We’re talking about a 1000-denier, ultra cozy, water-repellent champion! The pockets are spacious and in abundance – two upper chest ones, two inside pockets, two at the waist, a small sleeve pocket and two back pockets. Oh, and one pocket at each leg.
This is every contractor’s paradise – all your accessories and tools in one pace!
The additionally reinforced polyester lining is arctic-weight.
A cheaper solution, Dickies premium insulated coverall still performs well. As long as it’s not too cold!
It doesn’t look remotely as sharp, and the zipper is a little bit clunky. However, for its price, it will provide you with protection and convenience without any fuss. Good amount of pockets too.
#3 Are you a woman in the trades?
Recommendation: Definitely Carhartt.
Why: Including these overalls, Carhartt bibs fit way better and keep warmer. They’re also more stylish with that curve around the waist, instead of the typical square-formed bib.
The only thing that they get worse than the Dickies equivalent is that they’re hard to snap in the beginning.
As far as pants go, Dickies really makes mediocre women pants. Carhartt’s best option here is their Crawford pants.
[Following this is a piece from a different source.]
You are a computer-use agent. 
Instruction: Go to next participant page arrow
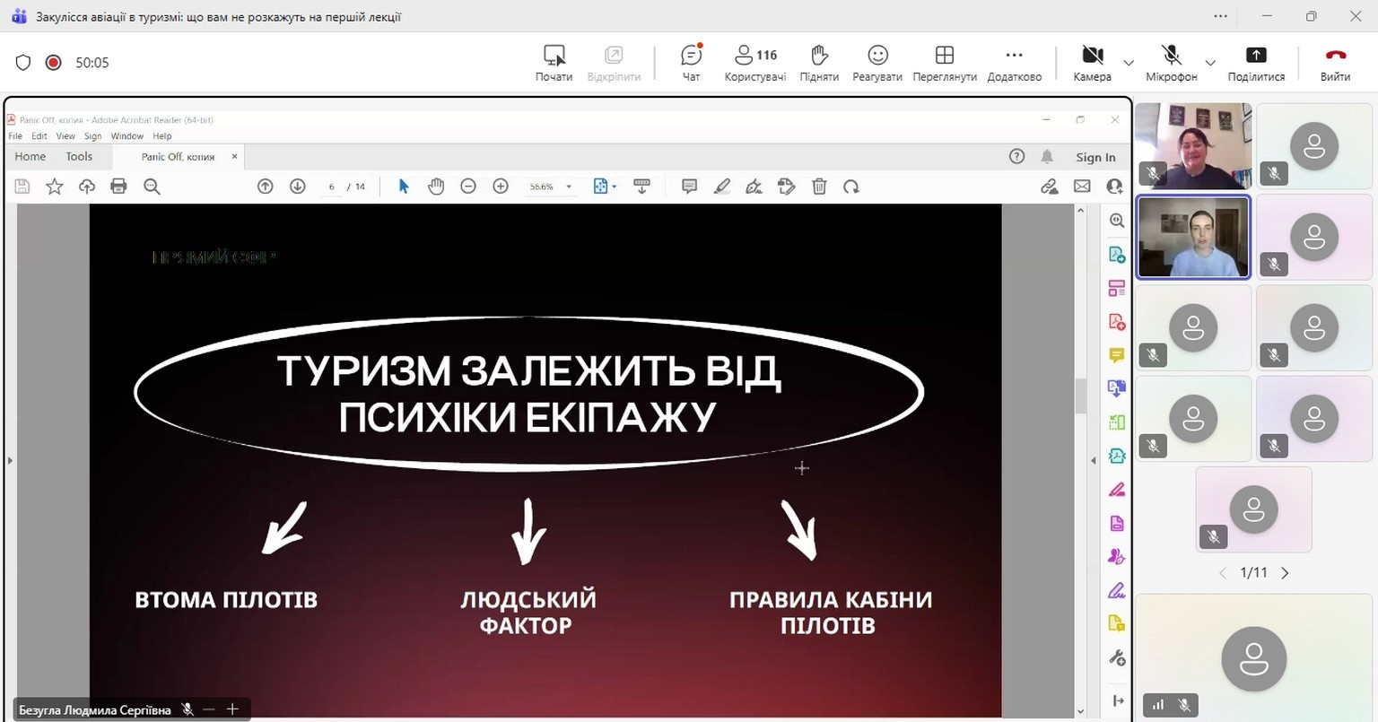[1285, 573]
Mid-rise, stretchy and flexible (letting you move freely, instead of being stiff like a lot of other work pants.) The pockets might be a bit less in numbers, but the agility and freedom you get are worth it. Also, seaming work is well done!
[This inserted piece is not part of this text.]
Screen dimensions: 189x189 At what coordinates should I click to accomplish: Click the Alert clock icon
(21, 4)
As for Dickies, you can see that a lot of women seem a bit dissatisfied with their work pants here.
#4 About Carhartt and Dickies jackets
Recommendation: As I mentioned before, if you’re looking for outerwear that fares well with low temperatures, go for Carhartt. They have a thermal lined duck jacket that is cozy, very flexible and wind-resistant plus water-repellent.
For regular use, Dickies actually have this sanded duck jacket which is an absolute bargain considering its price. It’s soft, the lining is good quality, the seams are double needle reinforced, and unlike other Dickies’ zippers, this one is darn good!
#5 For those into denim
I’d stick to Carhartt if you want denim work pants though. Their carpenter jeans are better than what Dickies have at hand.
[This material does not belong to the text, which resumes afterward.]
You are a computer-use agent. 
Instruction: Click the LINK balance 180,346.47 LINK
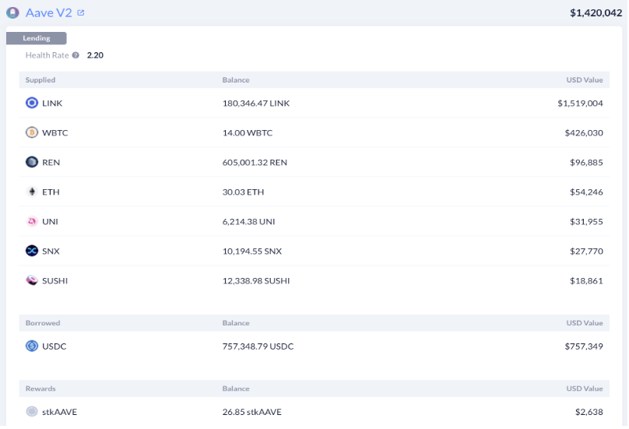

That said, neither brand has jeans/denim pants that truly stand out…
The same applies for women work wear painted in this classic look. Carhartt also failing a bit in this department is rather surprising, but yet here we are.
Lots of tradeswomen grab a Dickies bib overall, but it’s rather mediocre if I’m judging by what reviewers say on Amazon…
Remember that things differ between the US and Europe
Funnily enough, Carhartt is a completely different brand if you go overseas. In the UK (and Europe as a whole), they are more of a fashion brand!
Sure, a little bit more on the mundane side of things – nothing too fancy. Yet this would be quite a shock for many Americans (or Canadians) who have grown accustomed to the brand associating itself with workwear only.
So, remember – European Carhartt is not its North American equivalent!